Executive Function and Alcohol Use: Precursors and Consequences
Abstract
This project investigates both the cognitive precursors and consequences of alcohol use, and in doing so, will shed light on the motivational processes underlying this destructive and costly behavior. The collaborative effort between a clinical psychologist, Dr. Kassel, a cognitive scientist, Dr. Wiley, and Dr. Gonzales, a neuropsychologist, will afford the opportunity to better understand the interaction between cognitive factors and alcohol abuse from a transdisciplinary perspective. Indeed, investigation of cognitive profiles and abilities as possible behavioral risk factors has gone largely unexplored in the literature. The proposed research will specifically explore the relation between individual differences in cognition and chronic alcohol use by administering a battery of executive function (working memory and attention) tasks along with alcohol use instruments. Further, the proposed research will investigate the effects of alcohol use on cognition by administering alcohol and obtaining measures of executive functioning from the same battery subsequent to alcohol consumption. Although the cognitive consequences of alcohol use have begun to receive more study, the research to date only explored attentional changes in broad, mostly, atheoretical, strokes.

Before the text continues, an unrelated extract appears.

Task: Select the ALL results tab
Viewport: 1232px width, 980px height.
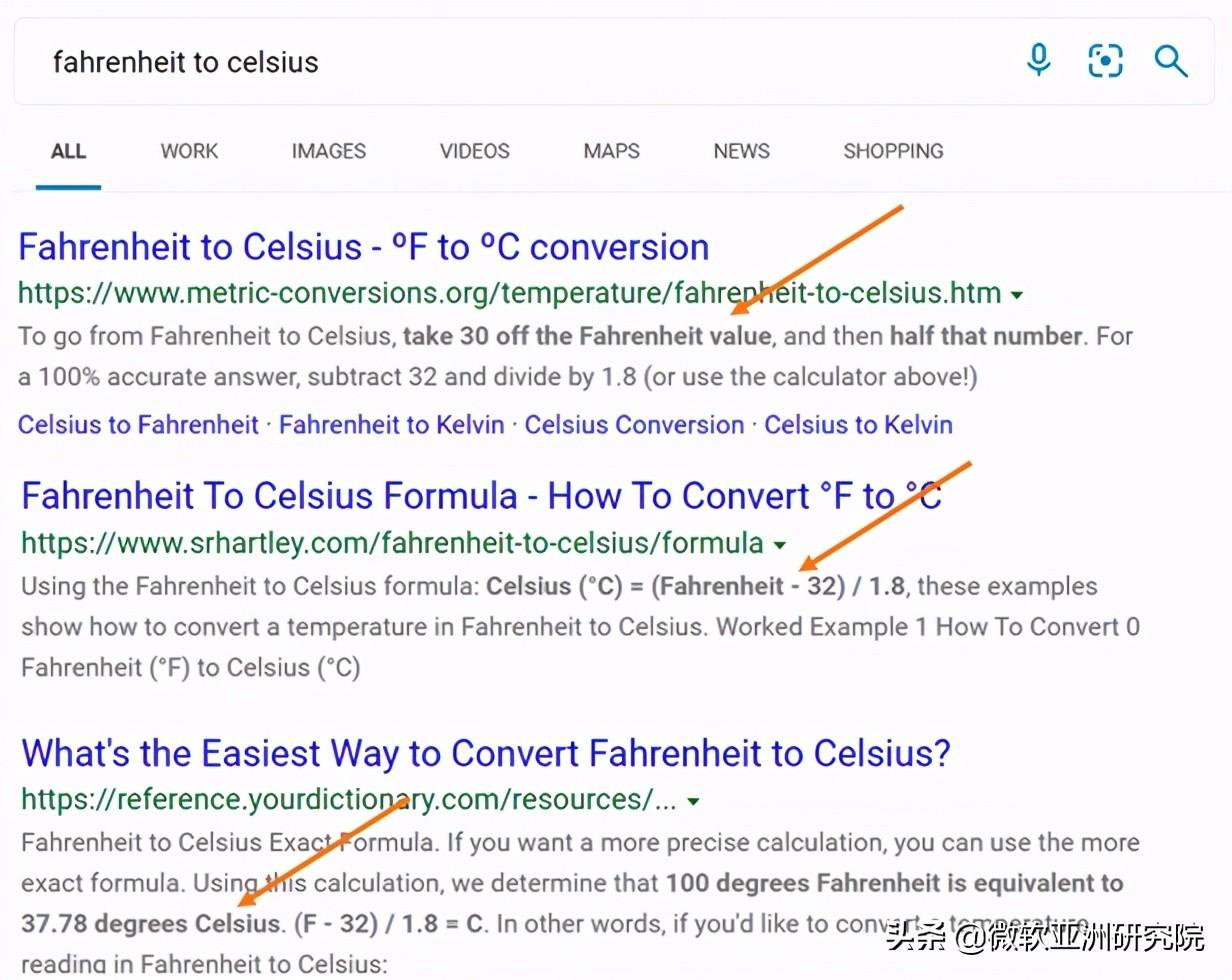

The proposed battery of multiple instruments offers a fine-grained approach that will allow us to explore the precise cognitive mechanisms in terms of current cognitive theories of attention. Hence, incorporation of theoretically grounded and supported measures of cognitive processing into studies of human behavioral pharmacology will represent a significant advance in investigation of this topic. The findings from this study will be used to seed a future grant submission to either the National Institute on Drug Abuse or the National Institute on Alcohol Abuse and Alcoholism.